On the third day of what's been dubbed 'the case of the century,' the ACCC accused Coles of orchestrating a 'planned' campaign to deceive customers with fake or 'illusory' discounts on everyday items. The watchdog claims Coles temporarily inflated prices before slashing them and labeling the items as part of their 'Down Down' promotion. For instance, Arnott's Shapes Multipack 375g Variety Pack, which had been sold at $5 for over 340 days, saw its price bumped to $5.50 under the same promotion—a 10% increase disguised as a discount.

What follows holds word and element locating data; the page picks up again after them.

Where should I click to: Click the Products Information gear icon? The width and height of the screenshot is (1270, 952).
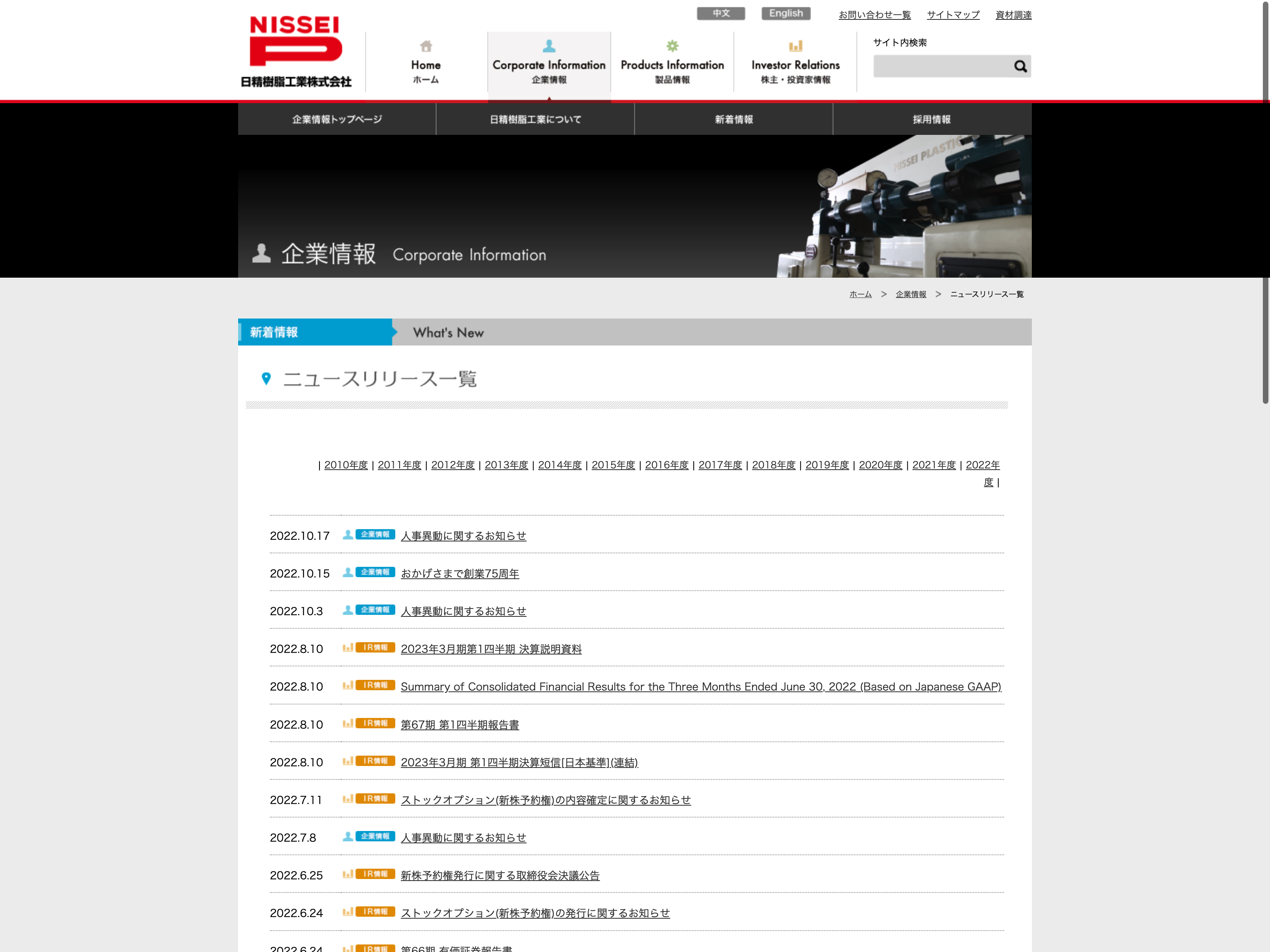point(672,46)
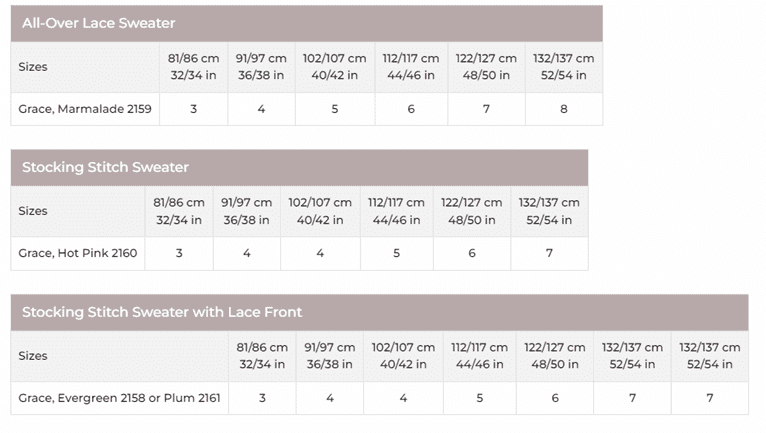766x433 pixels.
Task: Click 102/107 cm size header in Lace Front table
Action: tap(403, 356)
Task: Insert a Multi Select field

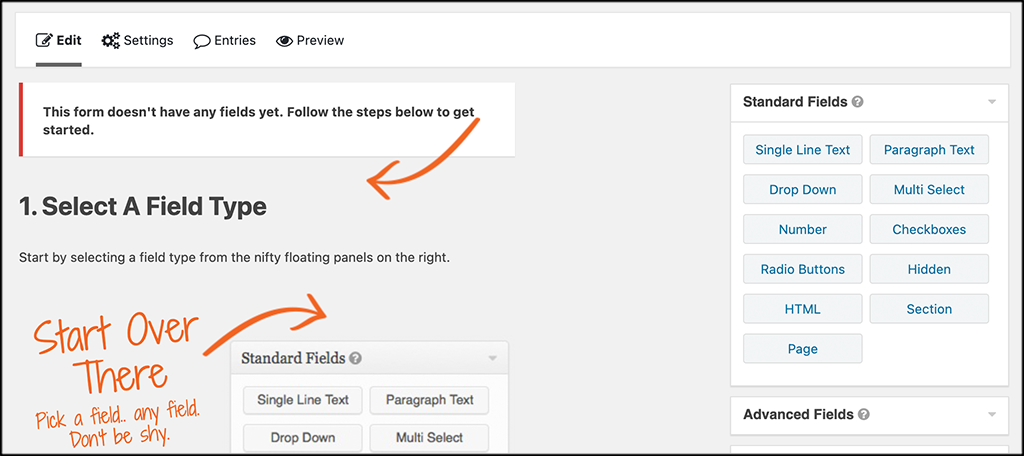Action: (929, 189)
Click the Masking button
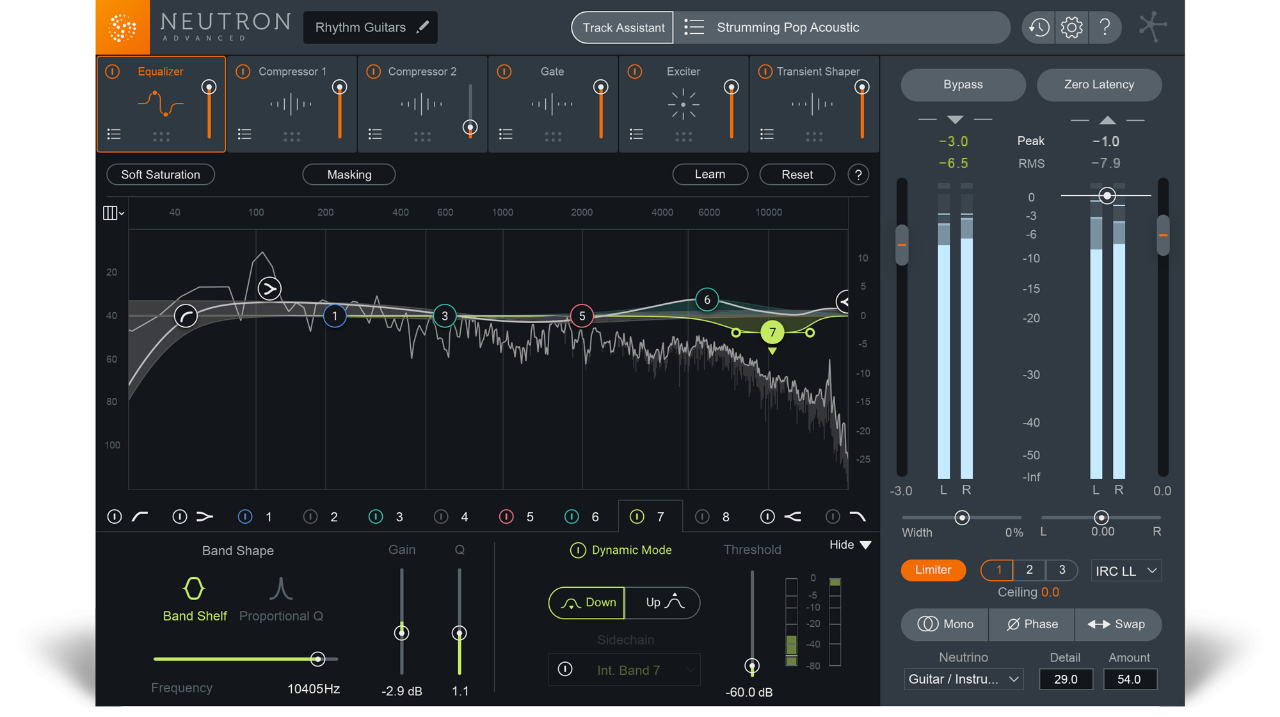Viewport: 1280px width, 717px height. [349, 174]
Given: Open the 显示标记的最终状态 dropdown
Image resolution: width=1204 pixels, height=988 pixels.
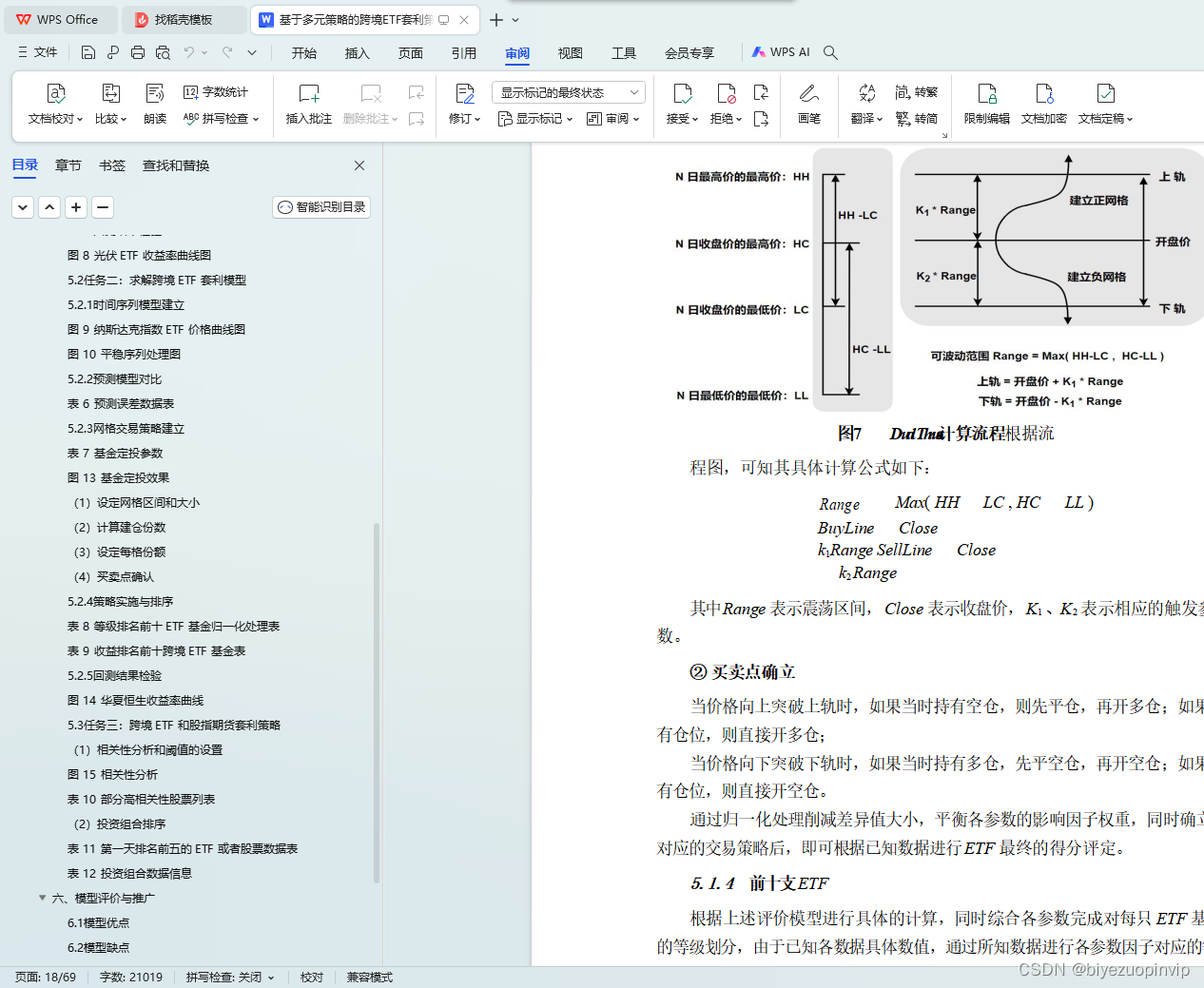Looking at the screenshot, I should tap(568, 91).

And this is the part most people miss: Coles' internal guidelines, or 'guardrails,' required a 'was' price to be displayed for four weeks before a 'Down Down' discount could be applied. This was to ensure transparency and prevent customer confusion. However, in the case of Shapes, Coles bypassed this rule. The product was sold at $6.50 for one week, discounted by 30% the next, and then returned to $6.50 for two more weeks before being labeled as $5.50 under the 'Down Down' promotion. When pressed, former Coles manager Rebecca Thompson admitted, 'Yes, it was an error.'
The ACCC argues that shoppers were misled into believing they were getting a bargain when, in reality, they were paying more than the product's regular price. Coles, however, disputes this, claiming the discounts were genuine and blaming unprecedented supplier price hikes and spiraling inflation for any inconsistencies. They also argue that the ACCC has failed to define what constitutes a 'regular price' and how long it should be offered before a discount is applied.
Here’s the controversial question: Is this a case of innocent human error, as Coles claims, or a deliberate tactic to boost profits at the expense of consumer trust? The trial continues, but one thing is clear: the outcome could reshape how retailers approach pricing strategies and transparency. What do you think? Is Coles getting a fair shake, or is this a clear-cut case of misleading advertising? Let us know in the comments!